Run our main algorithm (Algorithm 1 in our paper) with default dataset (`bank`):

```
python main.py
```

If you want to change dataset, you can pass the argument of dataset like this:
```
python main.py dataset
```
The term should be replaced by the following options: `moons`, `bank`, `adult`, `creditcard`, `census`, `hypercube`, `cluto`, `balanced_cluto`, `complex`, `balanced_complex`.

### Algorithm 2 ---- strictly_means.py

Similar to `main.py`, our strictly fair k means algorithm (Algorithm 2 in our paper) with default dataset (`moons`) can be executed by the following command:

```
python strictly_means.py
```

You can also use other datset like this:
```
python strictly_means.py dataset
```

Note that `strictly_means.py` can only take strictly fair datasets, which are `moons`, `hypercube`, `cluto`, `balanced_cluto`, `complex` and `balanced_complex`.

### Our rounding algorithm

Similarily, to test our rounding algorithm and calculate the violation, you need to type:
```
python test_rounding.py moons
```

You can also change the datasets from:
`moons`, `hypercube`, `complex`, `cluto`, `breastcancer`, `biodeg`.
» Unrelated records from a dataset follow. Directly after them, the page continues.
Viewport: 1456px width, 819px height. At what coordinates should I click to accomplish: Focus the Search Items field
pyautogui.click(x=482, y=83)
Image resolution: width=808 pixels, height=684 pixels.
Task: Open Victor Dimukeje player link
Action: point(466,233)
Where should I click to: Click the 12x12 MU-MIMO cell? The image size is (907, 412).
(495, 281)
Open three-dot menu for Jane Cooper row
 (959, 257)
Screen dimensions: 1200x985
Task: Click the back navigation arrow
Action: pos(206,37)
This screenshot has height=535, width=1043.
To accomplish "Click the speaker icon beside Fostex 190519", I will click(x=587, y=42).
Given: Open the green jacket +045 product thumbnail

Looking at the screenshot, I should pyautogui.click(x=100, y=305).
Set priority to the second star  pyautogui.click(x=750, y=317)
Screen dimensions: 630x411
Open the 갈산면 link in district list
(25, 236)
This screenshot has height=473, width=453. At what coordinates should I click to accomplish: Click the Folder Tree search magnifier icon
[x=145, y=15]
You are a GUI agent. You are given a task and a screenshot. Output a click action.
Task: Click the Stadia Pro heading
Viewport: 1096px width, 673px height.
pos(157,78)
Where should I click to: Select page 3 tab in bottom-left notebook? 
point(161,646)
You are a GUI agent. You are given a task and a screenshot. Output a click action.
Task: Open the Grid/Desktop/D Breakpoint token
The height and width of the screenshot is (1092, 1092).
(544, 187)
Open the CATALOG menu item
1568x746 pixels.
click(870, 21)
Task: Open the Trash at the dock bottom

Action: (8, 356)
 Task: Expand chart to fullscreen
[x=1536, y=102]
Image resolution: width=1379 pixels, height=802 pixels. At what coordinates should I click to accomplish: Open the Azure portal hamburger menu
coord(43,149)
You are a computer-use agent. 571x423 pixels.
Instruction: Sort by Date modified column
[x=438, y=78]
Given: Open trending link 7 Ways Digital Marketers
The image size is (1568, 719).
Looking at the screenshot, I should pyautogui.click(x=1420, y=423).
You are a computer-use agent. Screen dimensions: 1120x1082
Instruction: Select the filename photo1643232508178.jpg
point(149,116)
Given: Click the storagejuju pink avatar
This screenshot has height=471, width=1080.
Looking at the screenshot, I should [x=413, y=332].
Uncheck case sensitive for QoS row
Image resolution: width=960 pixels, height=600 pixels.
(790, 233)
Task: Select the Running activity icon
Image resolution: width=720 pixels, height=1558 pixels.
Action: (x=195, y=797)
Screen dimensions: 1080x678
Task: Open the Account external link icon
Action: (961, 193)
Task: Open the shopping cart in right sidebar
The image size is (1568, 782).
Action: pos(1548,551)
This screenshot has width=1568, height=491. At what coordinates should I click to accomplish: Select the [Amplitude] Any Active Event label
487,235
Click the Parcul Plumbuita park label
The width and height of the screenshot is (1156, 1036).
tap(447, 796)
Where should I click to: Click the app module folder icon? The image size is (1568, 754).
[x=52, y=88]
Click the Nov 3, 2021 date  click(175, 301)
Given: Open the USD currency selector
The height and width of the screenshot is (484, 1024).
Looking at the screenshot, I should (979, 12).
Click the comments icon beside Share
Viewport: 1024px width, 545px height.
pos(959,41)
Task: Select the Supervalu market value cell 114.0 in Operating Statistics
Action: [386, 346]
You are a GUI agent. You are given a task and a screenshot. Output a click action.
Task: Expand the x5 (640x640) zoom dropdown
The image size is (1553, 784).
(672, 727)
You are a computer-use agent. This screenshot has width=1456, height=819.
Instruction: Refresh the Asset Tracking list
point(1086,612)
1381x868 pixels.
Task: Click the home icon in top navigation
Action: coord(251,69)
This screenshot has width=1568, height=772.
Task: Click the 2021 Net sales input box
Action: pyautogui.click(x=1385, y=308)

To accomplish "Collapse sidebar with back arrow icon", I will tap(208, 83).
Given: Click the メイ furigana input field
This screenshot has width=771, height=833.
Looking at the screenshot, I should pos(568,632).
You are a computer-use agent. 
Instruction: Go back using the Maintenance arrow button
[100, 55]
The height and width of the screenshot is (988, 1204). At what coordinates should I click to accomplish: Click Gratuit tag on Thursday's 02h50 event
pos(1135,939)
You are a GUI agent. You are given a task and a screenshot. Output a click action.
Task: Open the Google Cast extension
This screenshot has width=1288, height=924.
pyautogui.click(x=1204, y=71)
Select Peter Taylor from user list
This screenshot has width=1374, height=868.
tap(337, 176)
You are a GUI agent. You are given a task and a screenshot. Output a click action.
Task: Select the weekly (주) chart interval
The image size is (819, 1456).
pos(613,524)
The expected output is like
```
 Our method
 the time of our method is 0.008536338806152344
 the our violation is  0.40000000000000036
 the cost after round is  156
```

## Advanced setting

The detailed information of datasets is stored in file `config/dataset_config.ini`.

The advanced setting of the main.py is stored in file `config/main_config.ini`.

If you want to add your own dataset, you need to add some configurations in the two above files following the existing records.

## Result

Take `moons` dataset as an example, after we run 
```
python main.py moons
```
or
```
python strictly_means.py moons
```

There may be some middle outputs, but the last lines should be like:
```
...
final LP of our method
 the cost is  99.08733479806166
the overall time 4.070996008813381
100%|███████| 1/1 [00:04<00:00,  4.07s/it]
```

## Refernces

The executive file `ApCentroid`, which is used to compute the epsilon-approximate centroid set, is based on the code of the paper "A local search approximation algorithm for k-means clustering" by Kanungo et al. Their open-source software is available in GNU programs.